Diagonal Matrices

Diagonal Matrices

Definition: A square $n \times n$ matrix $D$ is a Diagonal Matrix if all entries off the main diagonal are zero, that is for all $i \neq j$, $a_{ij} = 0$.

The following three matrices $A$, $B$, and $C$ are all diagonal matrices. Note that the entries of the main diagonal are not pertinent in the definition of a diagonal matrix, and so entries in the main diagonal can be zero.

(1)
\begin{align} \quad A = \begin{bmatrix} 2 & 0 & 0\\ 0 & -1 & 0\\ 0 & 0 & 3 \end{bmatrix} \quad , \quad B = \begin{bmatrix} 1 & 0 & 0 & 0\\ 0 & 2 & 0 & 0\\ 0 & 0 & 0 & 0\\ 0 & 0 & 0 & 1 \end{bmatrix} \quad , \quad C = \begin{bmatrix} 1 & 0\\ 0 & 3 \end{bmatrix} \end{align}

If we have two matrices $A$ and $D$ with $D$ being a diagonal matrix (assuming multiplication is defined), then calculating the product of these matrices is relatively easy.
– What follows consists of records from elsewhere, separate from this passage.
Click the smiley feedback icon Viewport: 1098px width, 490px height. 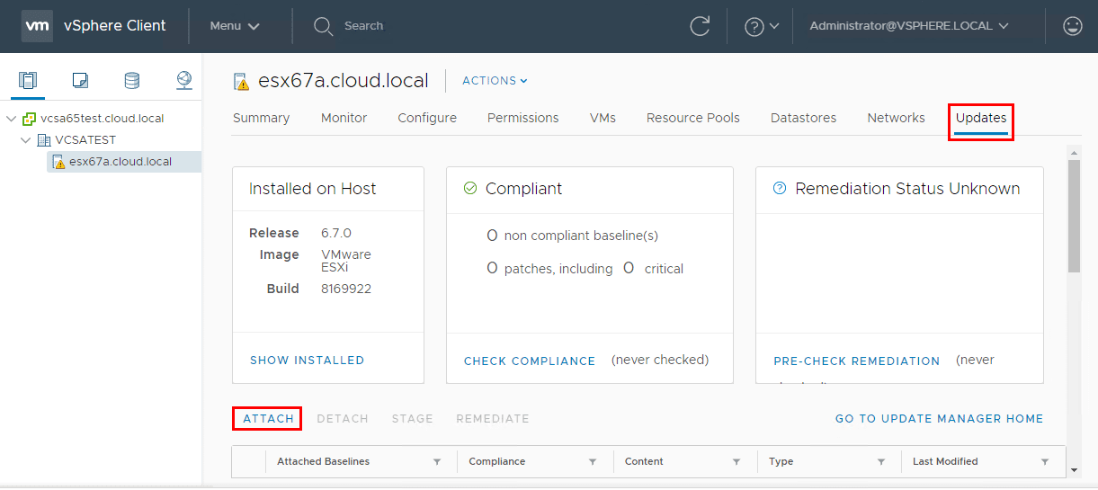[x=1072, y=26]
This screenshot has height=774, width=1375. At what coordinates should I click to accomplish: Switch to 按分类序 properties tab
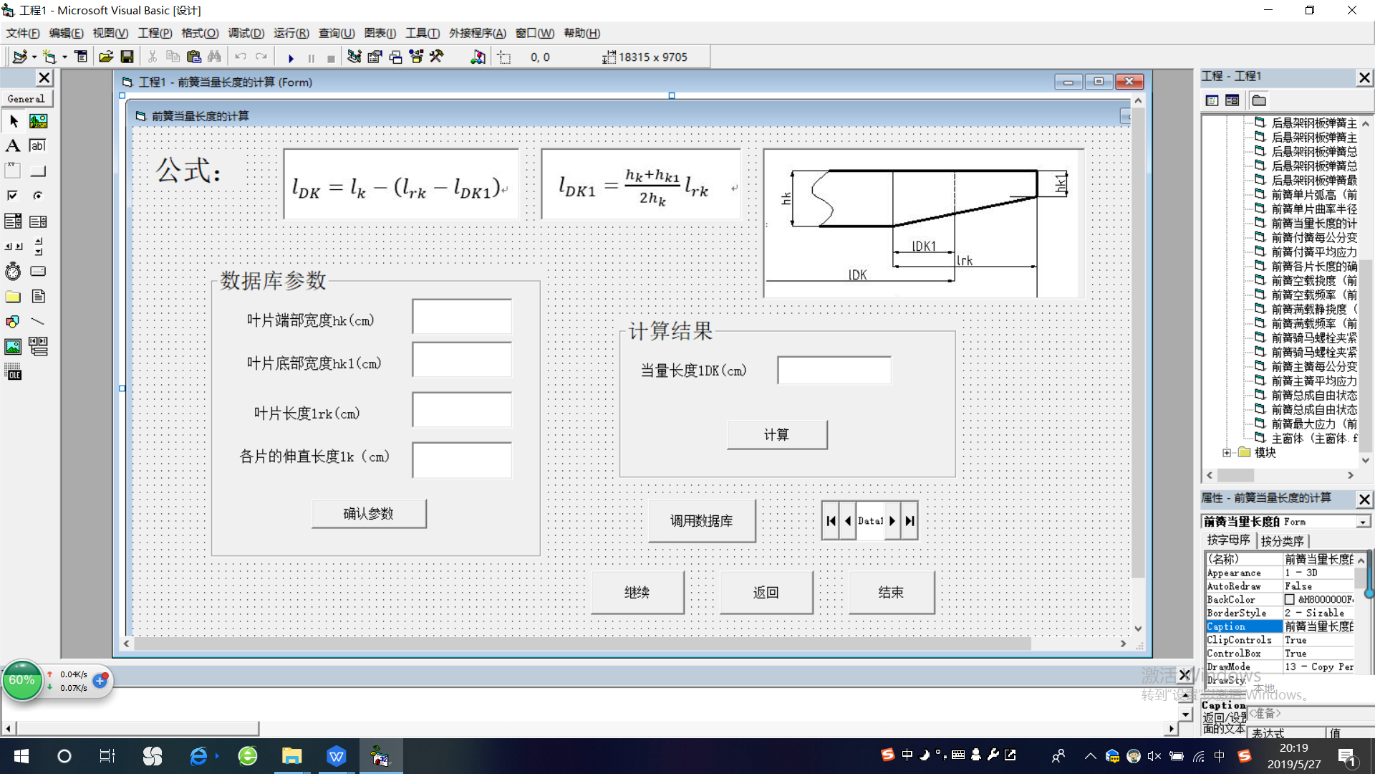pos(1282,541)
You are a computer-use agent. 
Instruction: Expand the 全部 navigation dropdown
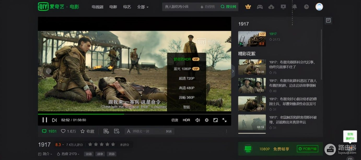[x=143, y=7]
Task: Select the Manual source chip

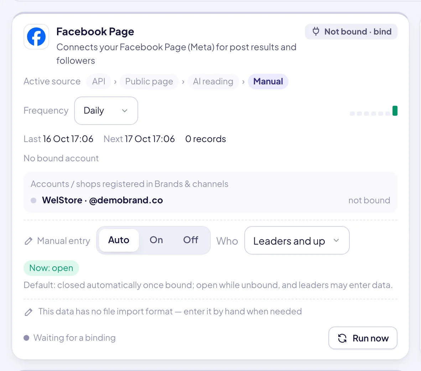Action: tap(268, 81)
If we want to find the product $AD$, then we multiply the first column of $A$ by $d_1$, the second column of $A$ by $d_2$, …, and the $n^{\mathrm{th}}$ column of $A$ by $d_n$:

(2)
\begin{align} AD =\begin{bmatrix} a_{11} & a_{12} & \cdots & a_{1n}\\ a_{21} & a_{22} & \cdots & a_{2n}\\ \vdots & \vdots & \ddots & \vdots\\ a_{m1} & a_{m2} & \cdots& a_{mn} \end{bmatrix} \begin{bmatrix} d_1 & 0 & \cdots & 0\\ 0 & d_2 & & \vdots \\ \vdots & & \ddots & \\ 0 & \cdots & & d_n \end{bmatrix} = \begin{bmatrix} d_1a_{11} & d_2a_{12} & \cdots & d_na_{1n} \\ d_1a_{21} & d_2a_{22} & \cdots & d_na_{2n}\\ \vdots & \vdots& \ddots & \vdots \\ d_{1}a_{m1} & d_2a_{m2}& \cdots & d_na_{mn} \end{bmatrix} \end{align}

If we want to find the product $DA$, we multiply the first row of $A$ by $d_1$, the second row of $A$ by $d_2$, …, and the $n^{\mathrm{th}}$ row of $A$ by $d_n$:

(3)
\begin{align} DA = \begin{bmatrix} d_1 & 0 & \cdots & 0\\ 0 & d_2 & & \vdots \\ \vdots & & \ddots & \\ 0 & \cdots & & d_n \end{bmatrix} \begin{bmatrix} a_{11} & a_{12} & \cdots & a_{1n}\\ a_{21} & a_{22} & \cdots & a_{2n}\\ \vdots & \vdots & \ddots & \vdots\\ a_{m1} & a_{m2} & \cdots& a_{mn} \end{bmatrix} = \begin{bmatrix} d_1a_{11} & d_1a_{12} & \cdots & d_{1}a_{1n}\\ d_2a_{21} & d_2a_{22} & \cdots & d_2a_{2n}\\ \vdots & \vdots & \ddots & \vdots \\ d_ma_{m1} & d_ma_{m2} & \cdots & d_ma_{mn} \end{bmatrix} \end{align}

We will now look at some examples of calculating matrix products involving diagonal matrices.

Example 1

Given the following matrices, determine the product $AB$.

(4)
\begin{align} A = \begin{bmatrix} 2 & 1 & 0\\ 3 & 2 & 0 \\ -1 & 2 & 2 \end{bmatrix} \quad , \quad B = \begin{bmatrix} -2 & 0 & 0\\ 0 & 4 & 0\\ 0 & 0 & 5 \end{bmatrix} \end{align}

We note that $B$ is a diagonal matrix and to determine the product $AB$, we can multiply column $1$ of $A$ by $b_{11}$, column $2$ of $A$ by $b_{22}$, and column $3$ of $A$ by $b_{33}$:

(5)
\begin{align} AB = \begin{bmatrix} 2 \cdot (-2) & 1 \cdot (4) & 0 \cdot (5)\\ 3 \cdot (-2) & 2 \cdot (4) & 0 \cdot (5)\\ -1 \cdot (-2) & 2 \cdot (4) & 2 \cdot (5) \end{bmatrix} = \begin{bmatrix} -4 & 4 & 0\\ -6 & 8 & 0\\ 2 & 8 & 10 \end{bmatrix} \end{align}

Example 2

Prove that if $A$ is a diagonal matrix, then $A = A^T$.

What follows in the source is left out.